--- Extract to read ---

The Cost of Discipleshit

Amazing the difference one letter can make, isn't it? I read Bonhoeffer's classic treatment on discipleship in seminary and later again in my early pastoral days. If you haven't read it, you should; not as a burdensome thing, but some books just deserve to be read in this life and that's one of them.

I'm pretty much convinced that if you and I have any intention of being a Christ-follower in this life, then we're going to have to get used to discipleshit. What exactly is that, you ask? One of F. Buechner's books describes Christ as the dung-eater . I can remember reading that and thinking, Yeah, that's pretty much what it is...continually eating the crap of the world and being able to come back for more; all the pain, hurt, agony, abuse, and the list goes on.

--- Data lines ---

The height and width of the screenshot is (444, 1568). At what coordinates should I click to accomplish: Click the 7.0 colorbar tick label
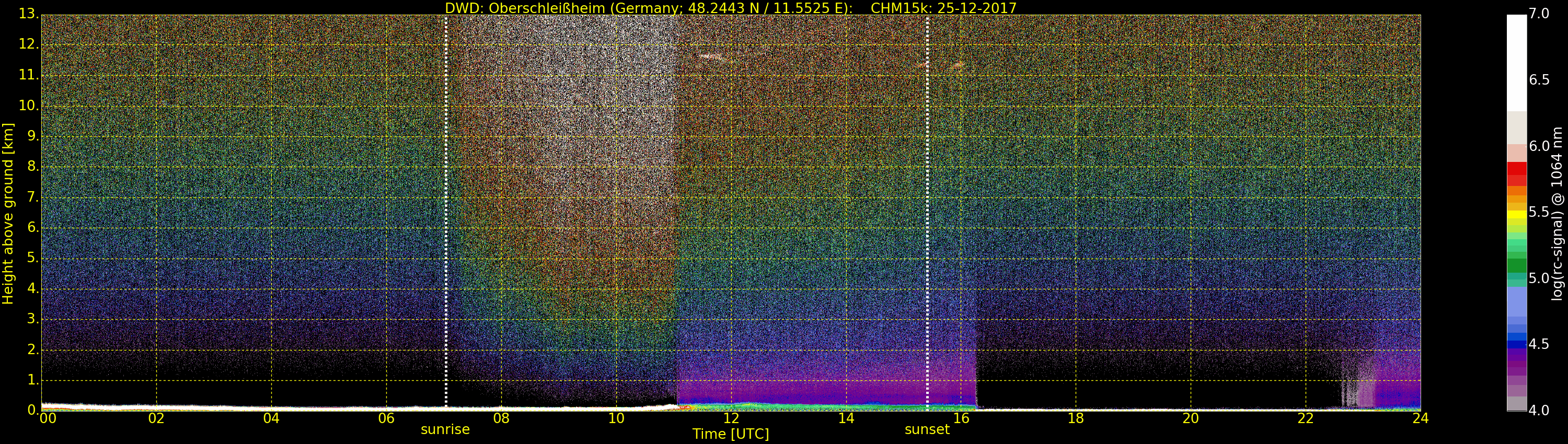pyautogui.click(x=1539, y=14)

---

Your tasks:
1. Answer these questions about the blog post on discipleship, one per line:
(a) At what two points in life did the writer read Bonhoeffer's book on discipleship?
(b) How does one of Buechner's books describe Christ?
(c) What does the writer tell readers who haven't read Bonhoeffer's book?
2. Proceed with the blog post on discipleship, picking up after its final sentence.

Expected outputs:
1.
(a) In seminary and again in the writer's early pastoral days.
(b) As the dung-eater.
(c) That they should read it, not as a burdensome thing, because some books deserve to be read in this life and that is one of them.

2.
Discipleshit is the stuff that you and I encounter daily that stinks, reeks, smells, hurts, burns our eyes and our hearts, kidney-punches us, and just plain makes us want to give up. Call it what it is - shit, dung, crap; all those words which describe the waste of our lives. And the thought that you and I might move beyond that stuff this side of the blessed Jordan river? Well, that's a load of crap or dung or shit. As long as we are here, in-carnated Christ-followers, men and women who are earthbound and not left-behind series bunkered up somewhere - we'll keep stepping and sliding in, being taken aback by, and getting IT thrown at us. The crazy thing is you'll get about as much of that from church-folk as you will raging pagans out there. And you'll probably produce a decent amount yourself. Commit yourself to a local church for any amount of time and guess what'll pop up? Yep, shit. Shucks, commit yourself to anything in this life: wife, husband, kids, relatives, job, pets...sooner or later, something will start smelling.

I don't expect for this phrase to take off in christian publishing or anything; we like it clean and flowery smelling. Any hint of offal and we're scrambling for cleany-wipes and floral sachet fragrance spray. Don't get me wrong here - I hate shit as much as you do. But to be a disciple, a follower of Jesus Christ, means having to deal with it. I remember reading somewhere that the student shouldn't expect more than the teacher...I just can't remember where?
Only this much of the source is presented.